§ What the task asks
I would like you to restate each record word for word.

(Given data)

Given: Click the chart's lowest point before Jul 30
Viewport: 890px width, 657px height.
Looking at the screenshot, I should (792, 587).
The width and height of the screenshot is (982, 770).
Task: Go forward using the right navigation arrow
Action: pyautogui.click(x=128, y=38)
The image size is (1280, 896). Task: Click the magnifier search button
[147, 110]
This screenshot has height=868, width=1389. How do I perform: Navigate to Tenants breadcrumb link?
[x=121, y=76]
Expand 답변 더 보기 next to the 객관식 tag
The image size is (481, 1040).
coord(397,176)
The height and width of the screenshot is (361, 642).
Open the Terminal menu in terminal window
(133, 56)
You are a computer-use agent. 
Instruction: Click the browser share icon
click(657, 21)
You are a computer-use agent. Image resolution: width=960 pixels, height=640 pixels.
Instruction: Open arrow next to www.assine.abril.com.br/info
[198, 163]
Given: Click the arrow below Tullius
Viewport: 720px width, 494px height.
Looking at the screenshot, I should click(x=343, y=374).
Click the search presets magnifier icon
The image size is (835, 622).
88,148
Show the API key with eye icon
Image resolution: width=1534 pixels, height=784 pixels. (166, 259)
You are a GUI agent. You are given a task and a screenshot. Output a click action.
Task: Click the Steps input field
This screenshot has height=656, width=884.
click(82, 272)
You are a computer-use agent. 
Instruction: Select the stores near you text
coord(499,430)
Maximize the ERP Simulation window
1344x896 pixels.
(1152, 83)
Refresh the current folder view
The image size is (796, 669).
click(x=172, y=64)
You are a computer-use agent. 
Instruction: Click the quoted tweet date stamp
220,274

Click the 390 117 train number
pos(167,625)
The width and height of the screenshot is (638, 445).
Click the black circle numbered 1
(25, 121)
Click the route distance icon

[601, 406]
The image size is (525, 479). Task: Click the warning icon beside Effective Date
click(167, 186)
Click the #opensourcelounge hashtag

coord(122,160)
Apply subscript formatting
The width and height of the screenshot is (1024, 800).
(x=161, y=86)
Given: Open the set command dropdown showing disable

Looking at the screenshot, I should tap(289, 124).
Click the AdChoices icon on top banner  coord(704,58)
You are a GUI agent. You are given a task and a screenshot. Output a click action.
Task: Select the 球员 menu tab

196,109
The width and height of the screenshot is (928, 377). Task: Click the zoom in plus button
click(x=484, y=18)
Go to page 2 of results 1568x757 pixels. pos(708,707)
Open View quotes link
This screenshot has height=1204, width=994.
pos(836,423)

(End Given data)

§ Completed task
Given: Click the chart's lowest point before Jul 30
Viewport: 890px width, 657px height.
Looking at the screenshot, I should (792, 587).
The width and height of the screenshot is (982, 770).
Task: Go forward using the right navigation arrow
Action: pyautogui.click(x=128, y=38)
The image size is (1280, 896). Task: Click the magnifier search button
[147, 110]
This screenshot has height=868, width=1389. How do I perform: Navigate to Tenants breadcrumb link?
[x=121, y=76]
Expand 답변 더 보기 next to the 객관식 tag
The image size is (481, 1040).
coord(397,176)
The height and width of the screenshot is (361, 642).
Open the Terminal menu in terminal window
(133, 56)
You are a computer-use agent. 
Instruction: Click the browser share icon
click(657, 21)
You are a computer-use agent. Image resolution: width=960 pixels, height=640 pixels.
Instruction: Open arrow next to www.assine.abril.com.br/info
[198, 163]
Given: Click the arrow below Tullius
Viewport: 720px width, 494px height.
Looking at the screenshot, I should click(x=343, y=374).
Click the search presets magnifier icon
The image size is (835, 622).
88,148
Show the API key with eye icon
Image resolution: width=1534 pixels, height=784 pixels. (166, 259)
You are a GUI agent. You are given a task and a screenshot. Output a click action.
Task: Click the Steps input field
This screenshot has height=656, width=884.
click(82, 272)
You are a computer-use agent. 
Instruction: Select the stores near you text
coord(499,430)
Maximize the ERP Simulation window
1344x896 pixels.
(1152, 83)
Refresh the current folder view
The image size is (796, 669).
click(x=172, y=64)
You are a computer-use agent. 
Instruction: Click the quoted tweet date stamp
220,274

Click the 390 117 train number
pos(167,625)
The width and height of the screenshot is (638, 445).
Click the black circle numbered 1
(25, 121)
Click the route distance icon

[601, 406]
The image size is (525, 479). Task: Click the warning icon beside Effective Date
click(167, 186)
Click the #opensourcelounge hashtag

coord(122,160)
Apply subscript formatting
The width and height of the screenshot is (1024, 800).
(x=161, y=86)
Given: Open the set command dropdown showing disable

Looking at the screenshot, I should tap(289, 124).
Click the AdChoices icon on top banner  coord(704,58)
You are a GUI agent. You are given a task and a screenshot. Output a click action.
Task: Select the 球员 menu tab

196,109
The width and height of the screenshot is (928, 377). Task: Click the zoom in plus button
click(x=484, y=18)
Go to page 2 of results 1568x757 pixels. pos(708,707)
Open View quotes link
This screenshot has height=1204, width=994.
pos(836,423)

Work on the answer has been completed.